Bioteknologi dan Infoteknologi: Perkawinan yang Mengancam

Ancaman kehilangan pekerjaan tidak hanya datang dari kecanggihan algoritma, tetapi dari persilangan antara infotek (informasi digital) dan biotek (biologi digital). Kemajuan dalam bidang neuroteknologi, neuroekonomi, dan bioinformatika telah memungkinkan para ilmuwan memahami proses pengambilan keputusan manusia secara lebih akurat. Intuisi manusia kini dipahami sebagai hasil dari pengenalan pola oleh sistem saraf, bukan suatu karunia ilahi. Sistem AI yang dapat menganalisis mikroekspresi, perubahan intonasi suara, hingga biometrik seperti detak jantung dan konduktivitas kulit, akan lebih unggul dalam menilai niat dan emosi seseorang dibanding manusia itu sendiri.

Misalnya, teknologi seperti fMRI, EEG portabel, dan analitik biofeedback sudah digunakan untuk membangun model prediktif atas keputusan manusia dalam ranah konsumsi, relasi personal, hingga kriminalitas. Tidak mengherankan jika ke depannya, posisi seperti sopir, bankir, pengacara, hingga psikiater dapat tergantikan oleh sistem yang tidak pernah lelah, tidak emosional, dan dapat di-update setiap saat.

Keunggulan Non-Kognitif AI

Selain mampu menyaingi manusia dalam dimensi kognitif, AI juga memiliki dua atribut non-manusia yang sangat unggul: konektivitas dan kemampuan pembaruan instan.
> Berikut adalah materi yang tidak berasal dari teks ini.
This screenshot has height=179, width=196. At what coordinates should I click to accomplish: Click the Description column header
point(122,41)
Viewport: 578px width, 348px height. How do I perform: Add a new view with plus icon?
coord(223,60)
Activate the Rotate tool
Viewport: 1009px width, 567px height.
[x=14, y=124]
Tidak seperti manusia yang terbatas dalam kapasitas belajar dan berbagi pengetahuan, AI dapat melakukan real-time learning secara kolektif. Model pembelajaran federatif dan sistem cloud-terkoneksi memungkinkan AI menyebarkan pengalaman dari satu unit ke jutaan lainnya dalam hitungan detik.

Contohnya, sebuah mobil otonom Tesla yang mengalami kecelakaan minor di Berlin dapat langsung membagikan pembelajaran itu ke jutaan mobil lainnya secara global, menghapus kemungkinan kesalahan yang sama terjadi lagi. Tidak ada mekanisme pembelajaran sosial manusia yang dapat menyaingi kecepatan dan efisiensi ini.
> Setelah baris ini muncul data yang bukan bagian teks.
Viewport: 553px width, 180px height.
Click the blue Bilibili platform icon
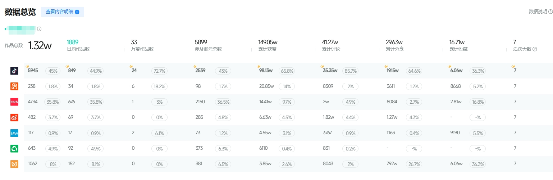tap(14, 133)
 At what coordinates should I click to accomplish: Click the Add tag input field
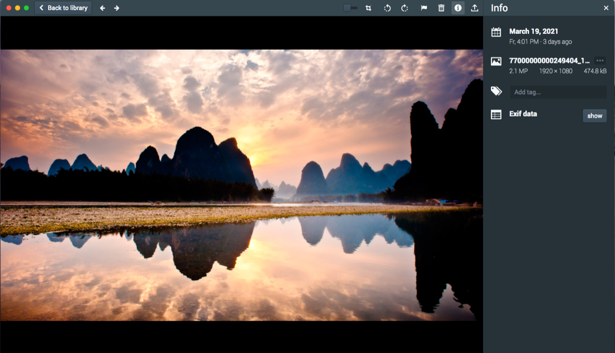coord(558,92)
Menuju Kelas yang Tidak Berguna secara Ekonomi?

Bila tren ini berlanjut tanpa mitigasi sosial dan ekonomi yang memadai, dunia berisiko menciptakan kelas manusia yang tidak memiliki fungsi dalam struktur produksi. Homo sapiens mungkin masih bisa hidup dalam sistem berbasis universal basic income atau hiburan digital, tetapi kehilangan rasa makna dan kontribusi akan melahirkan gelombang ketidakstabilan psikologis dan politik.
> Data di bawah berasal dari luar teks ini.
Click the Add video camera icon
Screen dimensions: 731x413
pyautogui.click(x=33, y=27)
Profesor Yuval Harari menyebut mereka sebagai "the useless class", bukan karena mereka bodoh atau malas, tetapi karena sistem tidak lagi membutuhkan mereka untuk berfungsi. Dalam dunia yang dikendalikan oleh algoritma dan korporasi berbasis data, pertanyaan besar bukan hanya tentang apa pekerjaan manusia di masa depan, tetapi apakah manusia masih diperlukan sama sekali.


Catatan Akhir:
Realitas tahun 2050 sangat mungkin akan didominasi oleh kerja sama atau konflik antara manusia dan sistem kecerdasan non-manusia. Menghadapi masa depan ini, kita tidak hanya membutuhkan kebijakan ekonomi dan pendidikan yang progresif, tetapi juga perlu memperbarui kerangka filsafat, etika, dan bahkan spiritualitas kita tentang apa arti menjadi manusia.